* [TEXTBLOCK]:
• • • • • • •
Das lässt schon ahnen, was für ein außergewöhnliches Talent die Schülerin des Hansa-Gymnasiums ist. „Sie hat einen unglaublichen Willen zu siegen“, schwärmt Lenk. „Sie ist der Typ, der sofort wieder aufsteht, wenn sie mal auf den Rücken gefallen ist.“

Sophie Scharnberg aus Bergedorf ist im Jugend-Nationalkader

Sophie Scharnberg kommt aus einer Judo-Familie. Vater Jens ist Abteilungsleiter in der JGS, ihr älterer Bruder Jan (17) und ihre jüngere Schwester Kiara (13) betreiben den Sport ebenfalls erfolgreich. Kein Wunder, dass sich in der Familie alles um den „sanften Weg“ dreht. Das nämlich bedeutet Judo wörtlich. „Mein Vater hat im Keller Judo-Matten ausgelegt und uns so ein Dojo gebaut“, schildert Sophie Scharnberg.
• • • • • • •
* [ERFORDERLICHE BEARBEITUNG]: Extrahieren Sie aus dem Textblock die Passage zwischen „Sophie Scharnberg kommt“ und „schildert Sophie Scharnberg.“, beide Grenzen einschließlich.
• • • • • • •
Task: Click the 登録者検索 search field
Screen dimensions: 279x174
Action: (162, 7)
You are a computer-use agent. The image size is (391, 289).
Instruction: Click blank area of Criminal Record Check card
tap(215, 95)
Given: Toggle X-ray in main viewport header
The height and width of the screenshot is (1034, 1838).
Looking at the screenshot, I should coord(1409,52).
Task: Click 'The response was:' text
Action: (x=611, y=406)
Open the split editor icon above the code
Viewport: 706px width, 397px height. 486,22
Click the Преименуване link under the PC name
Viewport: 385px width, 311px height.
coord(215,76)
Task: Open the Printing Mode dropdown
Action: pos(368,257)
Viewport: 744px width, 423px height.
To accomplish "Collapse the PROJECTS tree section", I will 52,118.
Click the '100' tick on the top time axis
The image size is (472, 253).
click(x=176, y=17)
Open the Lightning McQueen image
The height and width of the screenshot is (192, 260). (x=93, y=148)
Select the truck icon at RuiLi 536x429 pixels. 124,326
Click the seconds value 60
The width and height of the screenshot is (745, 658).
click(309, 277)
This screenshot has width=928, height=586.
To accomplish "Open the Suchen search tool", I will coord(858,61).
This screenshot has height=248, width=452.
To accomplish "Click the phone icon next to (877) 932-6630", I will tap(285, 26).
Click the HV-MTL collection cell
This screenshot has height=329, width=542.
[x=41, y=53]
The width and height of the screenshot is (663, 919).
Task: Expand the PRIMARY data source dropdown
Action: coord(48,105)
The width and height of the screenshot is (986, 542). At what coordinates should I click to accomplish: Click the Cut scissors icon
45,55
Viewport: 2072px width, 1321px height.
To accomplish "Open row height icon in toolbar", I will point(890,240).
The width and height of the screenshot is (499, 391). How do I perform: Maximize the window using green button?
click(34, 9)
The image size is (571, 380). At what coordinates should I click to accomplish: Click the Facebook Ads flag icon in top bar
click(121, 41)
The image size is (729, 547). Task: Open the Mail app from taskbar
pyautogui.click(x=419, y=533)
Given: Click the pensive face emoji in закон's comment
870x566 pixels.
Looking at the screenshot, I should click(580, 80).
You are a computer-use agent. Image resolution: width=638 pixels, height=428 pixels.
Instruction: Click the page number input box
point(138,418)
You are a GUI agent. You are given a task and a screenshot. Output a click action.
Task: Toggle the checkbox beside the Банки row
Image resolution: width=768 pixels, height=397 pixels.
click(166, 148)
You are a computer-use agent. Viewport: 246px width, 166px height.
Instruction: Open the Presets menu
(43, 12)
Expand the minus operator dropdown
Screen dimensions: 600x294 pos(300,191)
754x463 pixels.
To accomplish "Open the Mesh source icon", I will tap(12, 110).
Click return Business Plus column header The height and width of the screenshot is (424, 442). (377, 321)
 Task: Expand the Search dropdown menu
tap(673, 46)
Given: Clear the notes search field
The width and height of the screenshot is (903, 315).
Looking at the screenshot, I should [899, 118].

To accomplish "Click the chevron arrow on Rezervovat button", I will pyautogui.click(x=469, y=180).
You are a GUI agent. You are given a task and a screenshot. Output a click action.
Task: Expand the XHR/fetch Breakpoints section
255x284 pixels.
• • • • • • •
* [LÖSUNG ZUR AUFGABE]:
Sophie Scharnberg kommt aus einer Judo-Familie. Vater Jens ist Abteilungsleiter in der JGS, ihr älterer Bruder Jan (17) und ihre jüngere Schwester Kiara (13) betreiben den Sport ebenfalls erfolgreich. Kein Wunder, dass sich in der Familie alles um den „sanften Weg“ dreht. Das nämlich bedeutet Judo wörtlich. „Mein Vater hat im Keller Judo-Matten ausgelegt und uns so ein Dojo gebaut“, schildert Sophie Scharnberg.